Exercise data —
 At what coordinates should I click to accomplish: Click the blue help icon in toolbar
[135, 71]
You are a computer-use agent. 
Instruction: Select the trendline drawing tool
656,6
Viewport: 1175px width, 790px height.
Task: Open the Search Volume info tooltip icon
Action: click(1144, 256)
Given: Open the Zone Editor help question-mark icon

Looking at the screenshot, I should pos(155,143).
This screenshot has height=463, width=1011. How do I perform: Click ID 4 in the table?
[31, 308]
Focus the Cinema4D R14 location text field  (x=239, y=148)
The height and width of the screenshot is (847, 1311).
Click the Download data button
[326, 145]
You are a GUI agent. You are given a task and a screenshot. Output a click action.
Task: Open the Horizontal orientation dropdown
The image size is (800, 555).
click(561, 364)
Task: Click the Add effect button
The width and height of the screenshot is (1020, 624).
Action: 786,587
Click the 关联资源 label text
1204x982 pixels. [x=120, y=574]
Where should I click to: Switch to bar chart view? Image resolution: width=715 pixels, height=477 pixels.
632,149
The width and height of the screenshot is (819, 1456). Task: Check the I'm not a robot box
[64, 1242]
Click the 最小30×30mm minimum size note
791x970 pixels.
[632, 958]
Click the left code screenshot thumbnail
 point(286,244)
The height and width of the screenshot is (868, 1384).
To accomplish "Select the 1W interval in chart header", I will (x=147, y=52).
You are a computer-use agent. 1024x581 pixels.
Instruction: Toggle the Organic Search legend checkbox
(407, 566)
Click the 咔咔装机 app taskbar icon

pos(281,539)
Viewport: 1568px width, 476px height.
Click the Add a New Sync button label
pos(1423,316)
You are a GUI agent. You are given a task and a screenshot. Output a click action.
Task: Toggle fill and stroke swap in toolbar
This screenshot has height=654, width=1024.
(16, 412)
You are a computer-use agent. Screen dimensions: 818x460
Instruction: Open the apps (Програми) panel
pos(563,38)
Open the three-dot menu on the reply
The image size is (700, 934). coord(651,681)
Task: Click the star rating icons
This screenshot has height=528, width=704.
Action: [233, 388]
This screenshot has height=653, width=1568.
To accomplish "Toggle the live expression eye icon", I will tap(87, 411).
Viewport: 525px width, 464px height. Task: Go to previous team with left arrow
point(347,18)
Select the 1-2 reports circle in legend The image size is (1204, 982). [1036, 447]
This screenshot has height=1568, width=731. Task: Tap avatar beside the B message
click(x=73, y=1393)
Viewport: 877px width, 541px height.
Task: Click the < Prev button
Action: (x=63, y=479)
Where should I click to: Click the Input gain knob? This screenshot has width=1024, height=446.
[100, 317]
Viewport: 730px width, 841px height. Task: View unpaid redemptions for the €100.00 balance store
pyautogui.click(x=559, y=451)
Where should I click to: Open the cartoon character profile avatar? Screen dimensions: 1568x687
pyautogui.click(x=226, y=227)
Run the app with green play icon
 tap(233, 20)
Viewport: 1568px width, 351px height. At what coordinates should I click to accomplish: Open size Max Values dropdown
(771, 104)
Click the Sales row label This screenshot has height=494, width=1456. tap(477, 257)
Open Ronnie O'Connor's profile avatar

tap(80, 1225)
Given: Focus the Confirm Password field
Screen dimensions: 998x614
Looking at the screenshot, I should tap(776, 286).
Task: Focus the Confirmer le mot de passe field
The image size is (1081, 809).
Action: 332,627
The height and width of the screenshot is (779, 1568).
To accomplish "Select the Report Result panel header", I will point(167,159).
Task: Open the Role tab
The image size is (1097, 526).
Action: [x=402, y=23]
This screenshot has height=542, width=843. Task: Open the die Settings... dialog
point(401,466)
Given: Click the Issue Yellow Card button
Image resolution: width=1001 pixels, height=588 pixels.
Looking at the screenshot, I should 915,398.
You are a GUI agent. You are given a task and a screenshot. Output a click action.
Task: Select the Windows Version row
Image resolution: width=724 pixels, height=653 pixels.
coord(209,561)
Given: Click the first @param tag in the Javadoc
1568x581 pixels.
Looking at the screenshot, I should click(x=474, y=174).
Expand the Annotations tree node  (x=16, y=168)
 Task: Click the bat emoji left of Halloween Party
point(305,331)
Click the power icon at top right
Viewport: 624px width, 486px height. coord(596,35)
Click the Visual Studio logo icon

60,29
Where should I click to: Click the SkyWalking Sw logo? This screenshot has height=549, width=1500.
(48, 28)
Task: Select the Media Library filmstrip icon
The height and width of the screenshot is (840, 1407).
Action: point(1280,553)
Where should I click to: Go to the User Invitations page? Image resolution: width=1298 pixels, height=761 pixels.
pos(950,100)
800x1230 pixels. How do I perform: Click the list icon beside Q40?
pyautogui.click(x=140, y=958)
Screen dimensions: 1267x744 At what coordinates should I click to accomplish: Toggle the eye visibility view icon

Exercise requirements —
All that is wanted is the set of lines from the one with "Expand the Annotations" through the last line of the entries, both included, output exactly.

Task result —
Expand the Annotations tree node  (x=16, y=168)
 Task: Click the bat emoji left of Halloween Party
point(305,331)
Click the power icon at top right
Viewport: 624px width, 486px height. coord(596,35)
Click the Visual Studio logo icon

60,29
Where should I click to: Click the SkyWalking Sw logo? This screenshot has height=549, width=1500.
(48, 28)
Task: Select the Media Library filmstrip icon
The height and width of the screenshot is (840, 1407).
Action: point(1280,553)
Where should I click to: Go to the User Invitations page? Image resolution: width=1298 pixels, height=761 pixels.
pos(950,100)
800x1230 pixels. How do I perform: Click the list icon beside Q40?
pyautogui.click(x=140, y=958)
Screen dimensions: 1267x744 At what coordinates should I click to accomplish: Toggle the eye visibility view icon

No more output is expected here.